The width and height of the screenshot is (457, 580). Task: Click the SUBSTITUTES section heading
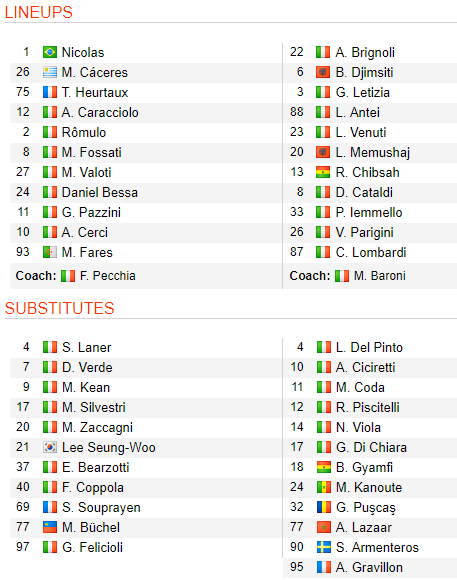60,308
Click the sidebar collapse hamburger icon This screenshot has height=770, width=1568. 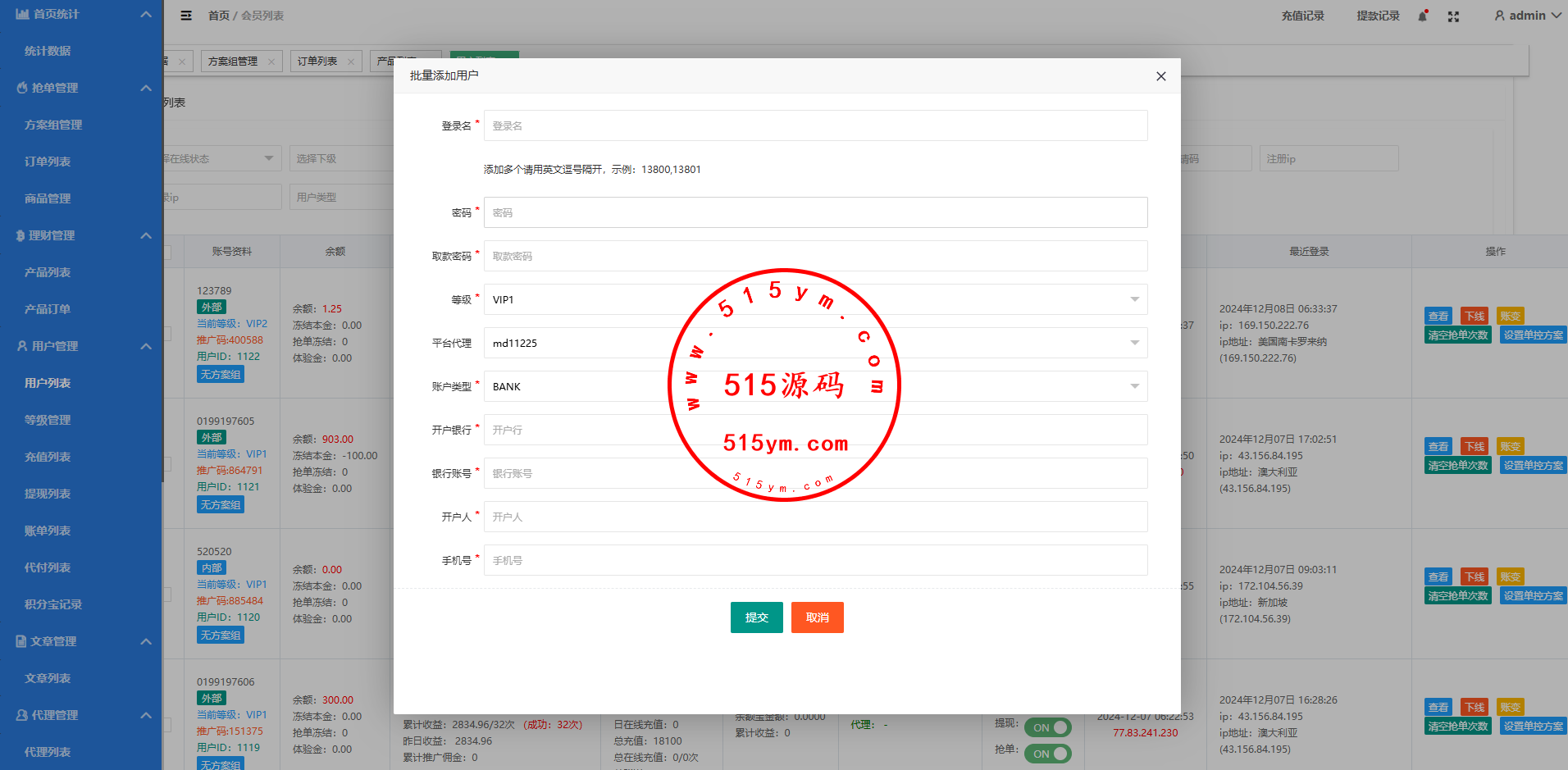[x=186, y=16]
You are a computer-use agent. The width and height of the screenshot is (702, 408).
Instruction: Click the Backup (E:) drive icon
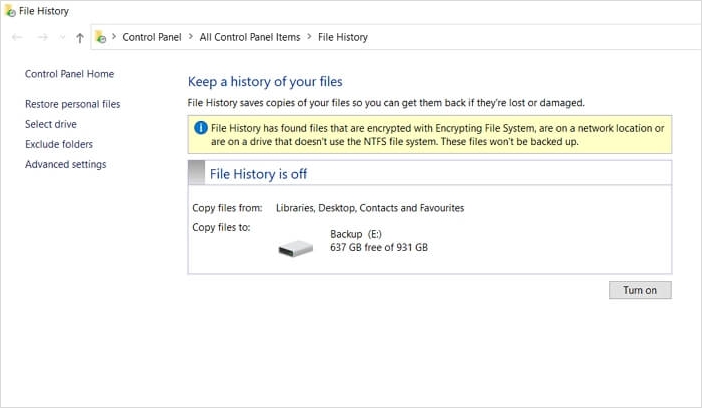tap(295, 247)
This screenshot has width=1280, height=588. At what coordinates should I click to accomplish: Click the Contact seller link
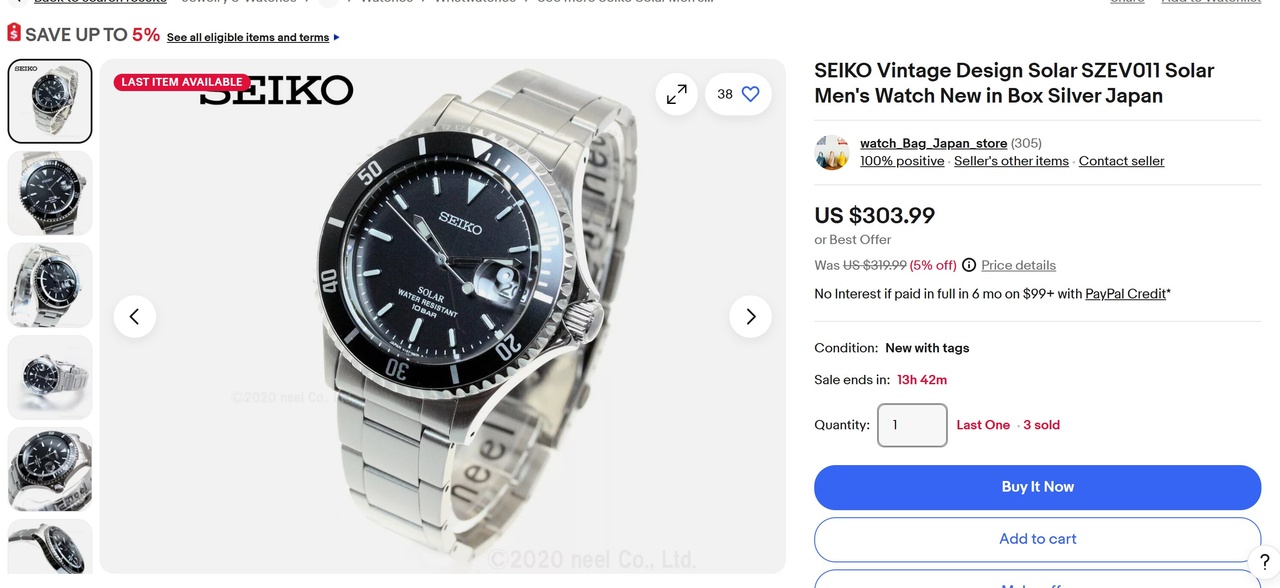click(x=1121, y=161)
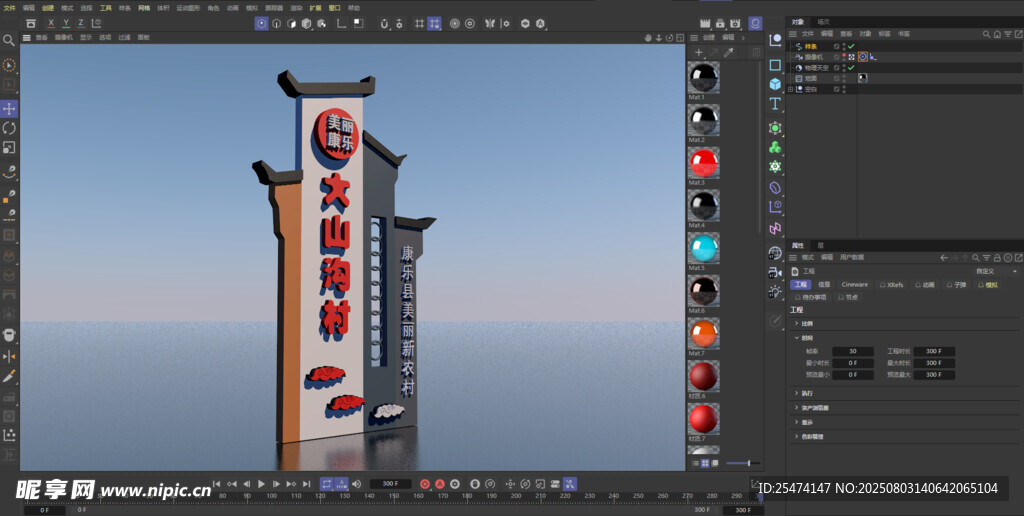Select the Move tool in left toolbar

pyautogui.click(x=9, y=108)
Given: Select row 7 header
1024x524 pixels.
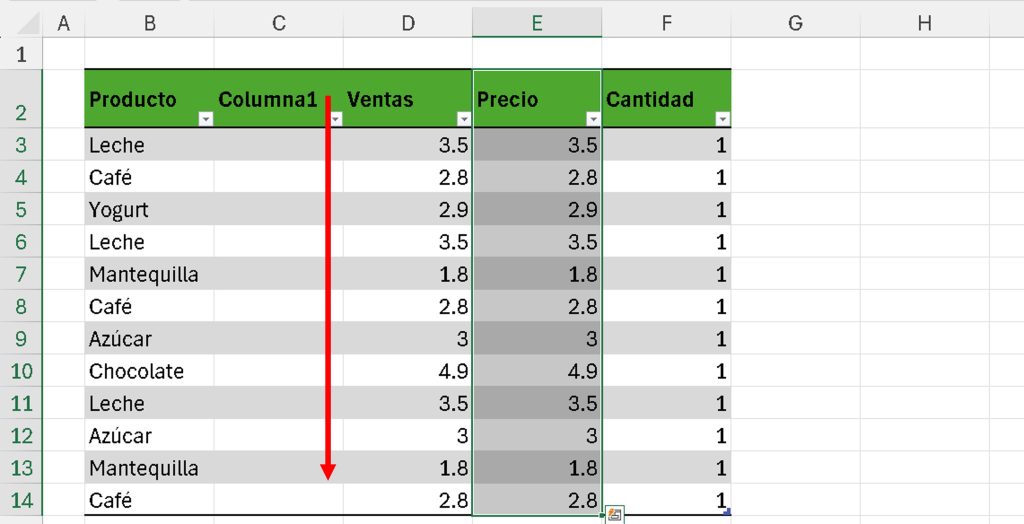Looking at the screenshot, I should (21, 274).
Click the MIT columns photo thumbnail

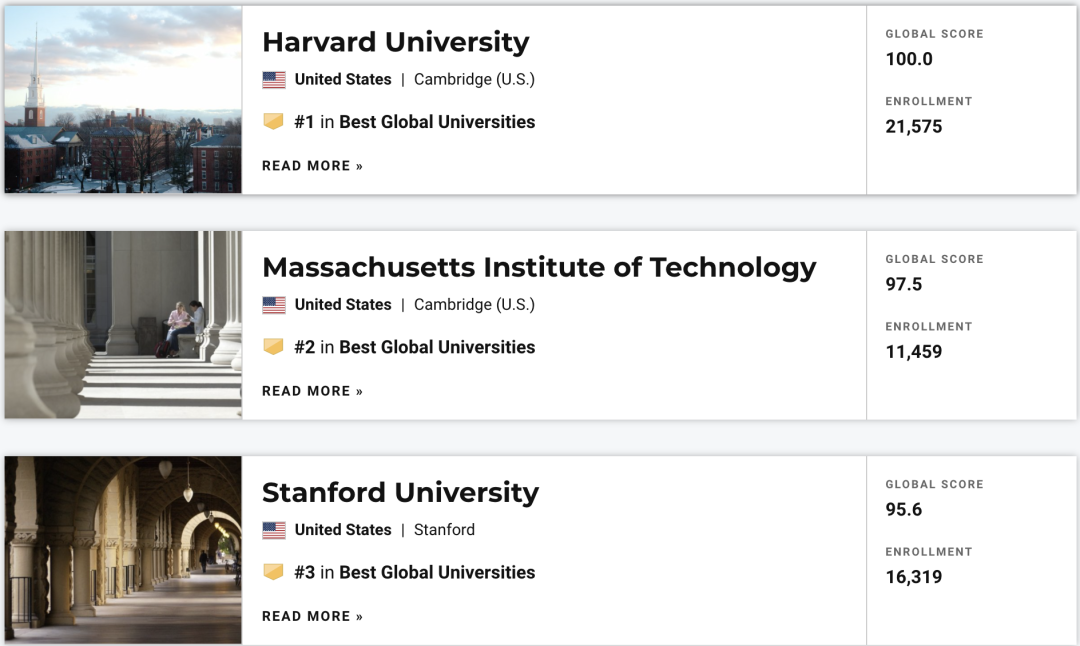pyautogui.click(x=123, y=325)
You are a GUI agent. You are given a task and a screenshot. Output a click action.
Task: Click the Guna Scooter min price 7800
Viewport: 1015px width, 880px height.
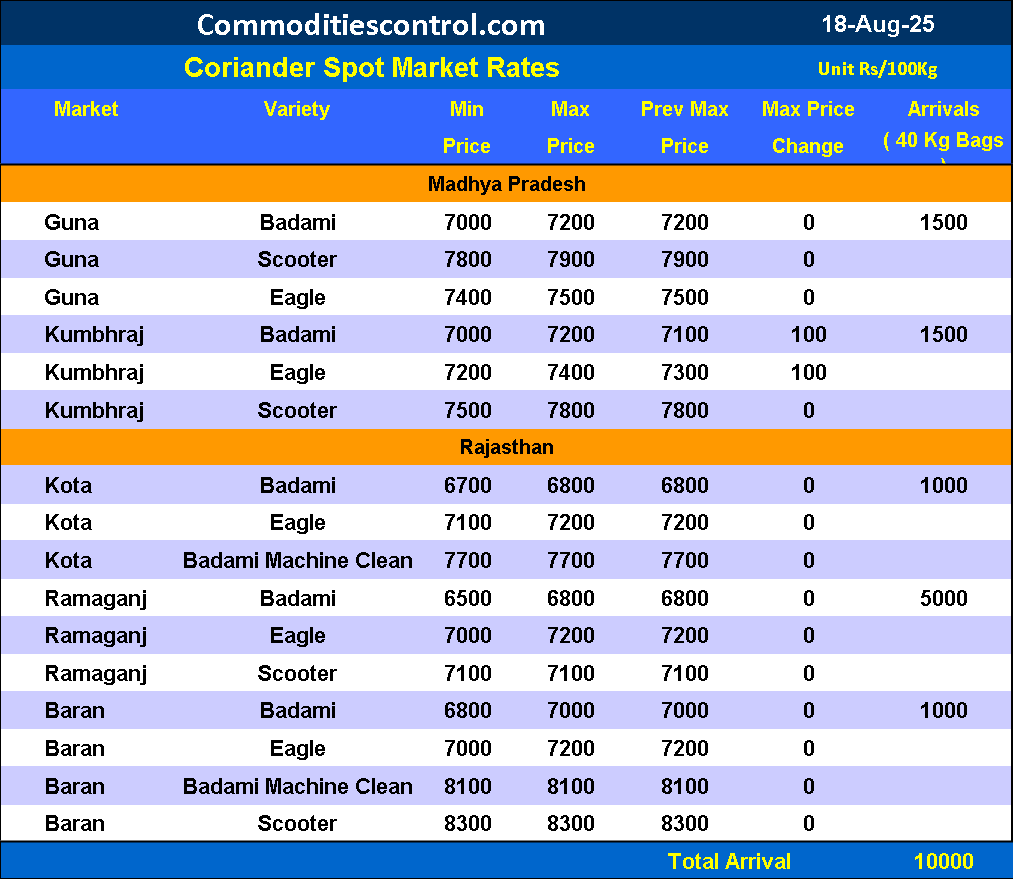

# Problem
All lines from the one bearing "Given: Select row 7 header" through the last line of the records, and only those, should be duplicated exactly; no picture belongs in the copy.

# Answer section
Given: Select row 7 header
1024x524 pixels.
Looking at the screenshot, I should (21, 274).
Click the MIT columns photo thumbnail

pyautogui.click(x=123, y=325)
You are a GUI agent. You are given a task and a screenshot. Output a click action.
Task: Click the Guna Scooter min price 7800
Viewport: 1015px width, 880px height.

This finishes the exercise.